Data for this task:
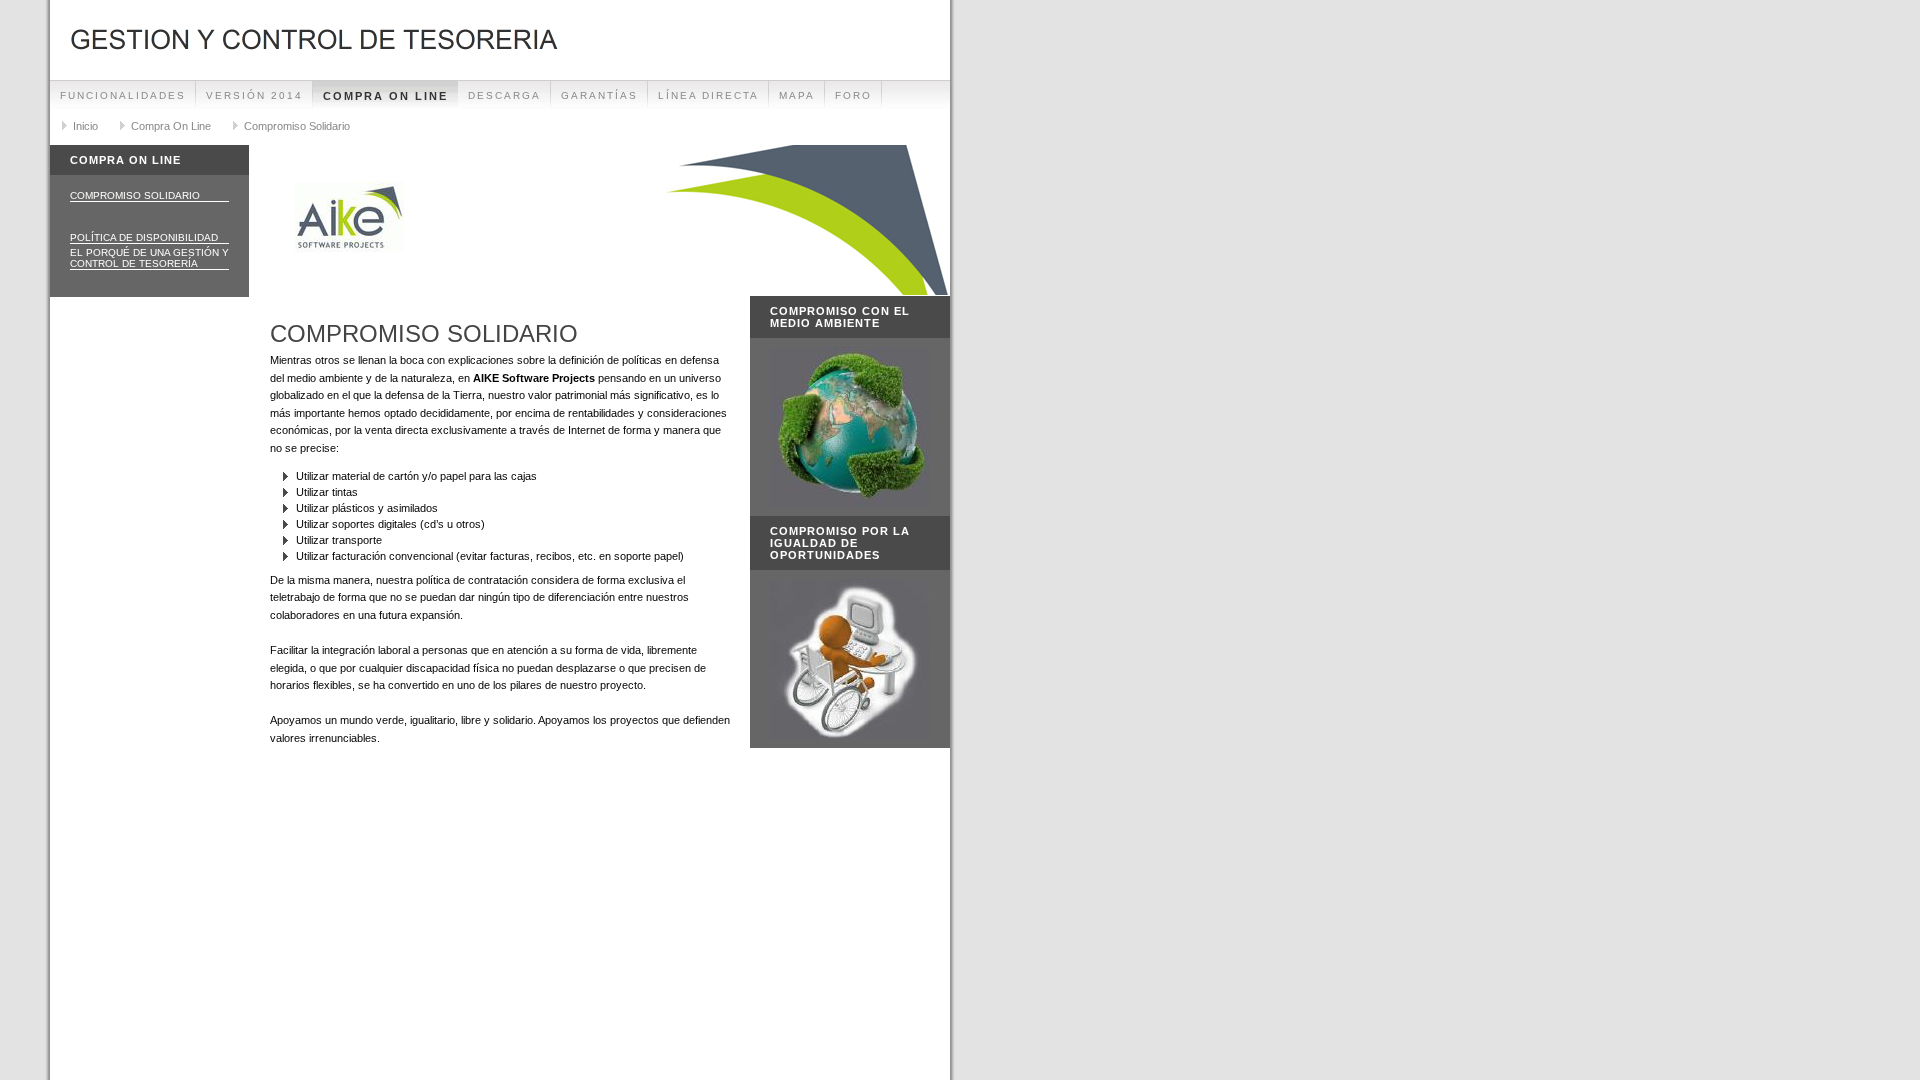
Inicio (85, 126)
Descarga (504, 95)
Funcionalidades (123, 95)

...

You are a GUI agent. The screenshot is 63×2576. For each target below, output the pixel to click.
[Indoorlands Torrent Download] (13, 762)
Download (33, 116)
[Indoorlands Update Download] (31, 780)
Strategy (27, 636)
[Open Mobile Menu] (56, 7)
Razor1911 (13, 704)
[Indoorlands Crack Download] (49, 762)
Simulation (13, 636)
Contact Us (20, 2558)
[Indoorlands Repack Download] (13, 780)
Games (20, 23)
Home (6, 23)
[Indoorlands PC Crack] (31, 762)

Goal of the exercise: From the records above, reproduce exactly the lines from the one with "Contact Us (20, 2558)" to the one with "[Indoorlands PC Crack] (31, 762)", both included, and no others.

Answer to this problem:
Contact Us (20, 2558)
[Indoorlands Repack Download] (13, 780)
Games (20, 23)
Home (6, 23)
[Indoorlands PC Crack] (31, 762)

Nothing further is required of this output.